• [Required task] Pick out every line in the entries below that contains the word "toolbar", and copy each of those lines.

• [Data to use]
(begin)

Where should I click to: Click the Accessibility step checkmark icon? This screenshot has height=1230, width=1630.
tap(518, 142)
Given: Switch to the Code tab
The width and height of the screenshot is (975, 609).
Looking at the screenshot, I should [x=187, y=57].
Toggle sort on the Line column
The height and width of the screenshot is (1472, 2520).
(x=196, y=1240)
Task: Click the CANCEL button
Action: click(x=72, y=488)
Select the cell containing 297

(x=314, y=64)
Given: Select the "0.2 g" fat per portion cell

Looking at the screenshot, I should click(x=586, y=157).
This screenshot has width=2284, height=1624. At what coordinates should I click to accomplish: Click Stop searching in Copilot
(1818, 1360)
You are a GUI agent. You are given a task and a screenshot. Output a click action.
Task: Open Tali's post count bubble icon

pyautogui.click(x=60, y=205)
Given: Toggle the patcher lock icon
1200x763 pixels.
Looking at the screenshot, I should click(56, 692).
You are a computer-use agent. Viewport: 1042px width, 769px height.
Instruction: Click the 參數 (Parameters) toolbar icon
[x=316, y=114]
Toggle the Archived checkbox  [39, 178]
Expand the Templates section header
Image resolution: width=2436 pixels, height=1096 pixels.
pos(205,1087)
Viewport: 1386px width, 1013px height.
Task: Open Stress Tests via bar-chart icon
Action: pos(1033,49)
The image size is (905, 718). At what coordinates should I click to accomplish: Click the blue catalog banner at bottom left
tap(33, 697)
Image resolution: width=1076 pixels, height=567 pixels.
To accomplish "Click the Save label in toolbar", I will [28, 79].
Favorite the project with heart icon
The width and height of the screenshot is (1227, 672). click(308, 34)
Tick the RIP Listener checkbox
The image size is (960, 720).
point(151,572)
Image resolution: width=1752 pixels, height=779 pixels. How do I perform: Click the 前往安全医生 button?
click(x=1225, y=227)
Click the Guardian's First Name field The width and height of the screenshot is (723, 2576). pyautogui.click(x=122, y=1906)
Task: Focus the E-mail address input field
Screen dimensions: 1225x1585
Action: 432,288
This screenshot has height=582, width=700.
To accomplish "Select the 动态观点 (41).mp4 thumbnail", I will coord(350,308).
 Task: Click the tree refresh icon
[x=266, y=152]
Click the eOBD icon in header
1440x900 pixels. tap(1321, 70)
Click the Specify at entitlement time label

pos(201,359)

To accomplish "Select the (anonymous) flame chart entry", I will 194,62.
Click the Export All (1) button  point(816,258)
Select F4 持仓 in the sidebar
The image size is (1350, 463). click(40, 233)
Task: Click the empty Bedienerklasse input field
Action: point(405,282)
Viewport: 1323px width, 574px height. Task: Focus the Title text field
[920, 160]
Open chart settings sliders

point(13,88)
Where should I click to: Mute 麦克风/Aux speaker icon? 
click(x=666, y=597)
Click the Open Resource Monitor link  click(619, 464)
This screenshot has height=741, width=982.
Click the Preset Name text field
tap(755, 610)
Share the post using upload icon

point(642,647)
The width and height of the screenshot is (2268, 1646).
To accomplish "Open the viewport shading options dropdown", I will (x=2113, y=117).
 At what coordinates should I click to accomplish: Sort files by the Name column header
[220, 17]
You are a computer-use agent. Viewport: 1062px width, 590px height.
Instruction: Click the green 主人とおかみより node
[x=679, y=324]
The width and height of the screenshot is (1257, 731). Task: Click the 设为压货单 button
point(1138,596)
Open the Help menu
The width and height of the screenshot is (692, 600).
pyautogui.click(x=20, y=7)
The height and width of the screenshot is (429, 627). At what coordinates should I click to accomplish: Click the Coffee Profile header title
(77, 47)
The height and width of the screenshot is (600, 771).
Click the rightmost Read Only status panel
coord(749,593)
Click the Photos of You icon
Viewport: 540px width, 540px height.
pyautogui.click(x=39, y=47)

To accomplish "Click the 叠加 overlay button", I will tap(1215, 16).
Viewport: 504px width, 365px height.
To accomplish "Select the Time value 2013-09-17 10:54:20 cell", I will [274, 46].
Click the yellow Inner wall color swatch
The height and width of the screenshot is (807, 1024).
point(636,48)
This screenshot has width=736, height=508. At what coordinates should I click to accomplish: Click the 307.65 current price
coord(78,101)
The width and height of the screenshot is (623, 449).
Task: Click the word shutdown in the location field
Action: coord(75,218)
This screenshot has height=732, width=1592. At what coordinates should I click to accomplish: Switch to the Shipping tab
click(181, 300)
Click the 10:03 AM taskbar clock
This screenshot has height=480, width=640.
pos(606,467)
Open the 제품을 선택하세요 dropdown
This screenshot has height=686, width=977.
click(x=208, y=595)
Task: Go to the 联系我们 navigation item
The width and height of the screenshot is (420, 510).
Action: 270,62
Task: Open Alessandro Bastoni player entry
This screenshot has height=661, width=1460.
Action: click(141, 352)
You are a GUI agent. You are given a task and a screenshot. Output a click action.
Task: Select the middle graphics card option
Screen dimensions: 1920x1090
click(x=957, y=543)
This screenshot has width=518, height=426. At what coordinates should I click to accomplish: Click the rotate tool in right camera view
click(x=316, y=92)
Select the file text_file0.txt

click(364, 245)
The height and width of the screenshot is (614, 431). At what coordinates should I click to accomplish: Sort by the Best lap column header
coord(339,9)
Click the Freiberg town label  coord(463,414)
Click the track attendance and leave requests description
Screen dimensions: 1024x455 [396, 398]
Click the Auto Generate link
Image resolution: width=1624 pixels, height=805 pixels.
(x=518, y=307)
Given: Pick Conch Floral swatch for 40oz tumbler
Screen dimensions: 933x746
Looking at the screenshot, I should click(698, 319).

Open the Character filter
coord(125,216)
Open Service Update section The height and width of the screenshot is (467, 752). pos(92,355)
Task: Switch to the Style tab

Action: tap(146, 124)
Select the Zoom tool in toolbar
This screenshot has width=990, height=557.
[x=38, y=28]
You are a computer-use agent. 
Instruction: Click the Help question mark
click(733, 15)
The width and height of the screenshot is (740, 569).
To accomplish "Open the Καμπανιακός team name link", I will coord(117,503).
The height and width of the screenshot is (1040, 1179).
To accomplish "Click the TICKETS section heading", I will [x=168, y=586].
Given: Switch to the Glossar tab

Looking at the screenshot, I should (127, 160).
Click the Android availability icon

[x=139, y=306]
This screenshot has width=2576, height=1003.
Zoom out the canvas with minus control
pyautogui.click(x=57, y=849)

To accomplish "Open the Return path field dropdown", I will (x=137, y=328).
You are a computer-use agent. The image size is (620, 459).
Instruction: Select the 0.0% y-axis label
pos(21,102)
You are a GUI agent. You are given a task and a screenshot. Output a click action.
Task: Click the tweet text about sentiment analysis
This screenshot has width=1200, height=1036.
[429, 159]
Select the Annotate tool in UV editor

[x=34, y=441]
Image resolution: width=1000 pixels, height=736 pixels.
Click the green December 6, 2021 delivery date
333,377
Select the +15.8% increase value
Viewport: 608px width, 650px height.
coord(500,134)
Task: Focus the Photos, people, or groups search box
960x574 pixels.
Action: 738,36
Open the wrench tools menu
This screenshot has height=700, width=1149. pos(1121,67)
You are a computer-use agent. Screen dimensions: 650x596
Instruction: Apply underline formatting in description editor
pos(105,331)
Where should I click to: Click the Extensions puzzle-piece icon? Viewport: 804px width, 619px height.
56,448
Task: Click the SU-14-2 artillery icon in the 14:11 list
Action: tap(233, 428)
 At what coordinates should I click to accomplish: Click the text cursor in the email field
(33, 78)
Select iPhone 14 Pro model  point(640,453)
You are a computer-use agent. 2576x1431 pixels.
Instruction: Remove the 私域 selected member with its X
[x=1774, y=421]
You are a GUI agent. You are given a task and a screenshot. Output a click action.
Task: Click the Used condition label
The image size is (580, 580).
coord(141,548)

(end)

• [Written answer]
Instruction: Click the 參數 (Parameters) toolbar icon
To accomplish "Click the Save label in toolbar", I will [28, 79].
Select the Zoom tool in toolbar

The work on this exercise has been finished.